### Consigne a
Condensez sous forme de liste le paragraphe de la critique de 2081 qui commence par « La dystopie présentée dans 2081 », en conservant ses faits essentiels.

### Extrait de page
__________
Court-métrage de Chandler Tuttle (2009)

Remarque préliminaire: La critique contient de nombreux spoilers.


Cette adaptation par Chandler Tuttle de la nouvelle Harrison Bergeron (en français, Pauvre surhomme) de Kurt Vonnegut s'inscrit parmi celles qui font mentir la fameuse locution italienne Traduttore, traditore, puisque ce court-métrage ne se contente pas de rendre justice à l’œuvre qui l'inspire, mais lui donne même un souffle et une ampleur supplémentaires en nous offrant un récit de science-fiction d'anticipation inquisiteur et impeccable.


Le miroir dystopique


La dystopie présentée dans 2081 se nourrit d'une valeur qui nous est chère: l'égalité. Dans ce futur proche, les instances politiques ont pris les mesures nécessaires à sa réalisation: tous sont désormais égaux. Cependant, une telle égalité semble ne pouvoir être réalisée que par le bas, aussi la beauté, la force, l'agilité, l'intelligence (tout ce qui est susceptible de rendre S.P.E.C.I.A.L.) sont-elles bridées par des handicaps tels que masques, poids, appareils auditifs dissonants, etc. Nul ne se signale désormais par une injuste supériorité.


Sans aller dans de telles extrémités, bien éloignées du projet de la Déclaration universelle des droits de l'homme, notre société aborde avec circonspection et schizophrénie cette problématique. Nous souhaitons réduire les inégalités naturelles et sociales, tout en conservant la joyeuse émulation d'une économie de marché. L'école pour tous? C'est fort bien. Le diplôme pour tous? C'est moins souhaitable. Un travail pour tous? C'est admirable. Le travail de son choix pour chacun? On peut se demander qui s'occupera des tâches ancillaires les moins stimulantes. Des implants neuronaux pour compenser des handicaps? Merveille! Une humanité à deux vitesses, entre hommes augmentés et hommes naturels? Aïe! Sans résoudre le délicat équilibre à obtenir pour articuler égalité, mérite et entreprise, 2081 nous conte ce que nous devenons quand la diversité est étouffée, quand le génie et le talent sont criminalisés, quand l’État orchestre avec cynisme la médiocratisation de l'humanité.
__________
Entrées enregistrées

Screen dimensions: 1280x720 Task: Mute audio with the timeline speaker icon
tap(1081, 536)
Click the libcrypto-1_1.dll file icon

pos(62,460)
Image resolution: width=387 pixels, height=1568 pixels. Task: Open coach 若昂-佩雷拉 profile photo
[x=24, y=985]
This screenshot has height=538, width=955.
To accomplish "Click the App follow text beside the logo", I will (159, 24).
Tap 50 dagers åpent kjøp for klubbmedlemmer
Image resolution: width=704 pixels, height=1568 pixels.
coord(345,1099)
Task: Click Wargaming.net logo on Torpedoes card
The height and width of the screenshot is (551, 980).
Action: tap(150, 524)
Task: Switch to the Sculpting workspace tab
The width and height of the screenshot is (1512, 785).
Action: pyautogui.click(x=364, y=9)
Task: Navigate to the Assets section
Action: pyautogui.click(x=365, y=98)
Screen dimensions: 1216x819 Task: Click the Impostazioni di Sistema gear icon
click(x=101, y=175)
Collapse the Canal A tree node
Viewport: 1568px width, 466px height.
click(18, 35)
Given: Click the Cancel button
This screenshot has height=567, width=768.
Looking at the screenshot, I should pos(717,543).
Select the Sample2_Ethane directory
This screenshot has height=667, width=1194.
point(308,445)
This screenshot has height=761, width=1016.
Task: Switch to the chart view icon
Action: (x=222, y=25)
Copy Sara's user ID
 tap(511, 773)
__________
### Consigne b
Restituez sans aucune modification le passage de la liste qui va de la ligne contenant « Given: Click the Cancel button » jusqu'à la fin de la liste, bornes incluses.

### Réponse attendue a
- La dystopie de 2081 se nourrit d'une valeur qui nous est chère : l'égalité.
- Dans ce futur proche, les instances politiques ont rendu tous les individus égaux.
- Cette égalité ne semble pouvoir être réalisée que par le bas : la beauté, la force, l'agilité et l'intelligence sont bridées par des handicaps tels que des masques, des poids ou des appareils auditifs dissonants.
- Nul ne se signale plus par une injuste supériorité.

### Réponse attendue b
Given: Click the Cancel button
This screenshot has height=567, width=768.
Looking at the screenshot, I should pos(717,543).
Select the Sample2_Ethane directory
This screenshot has height=667, width=1194.
point(308,445)
This screenshot has height=761, width=1016.
Task: Switch to the chart view icon
Action: (x=222, y=25)
Copy Sara's user ID
 tap(511, 773)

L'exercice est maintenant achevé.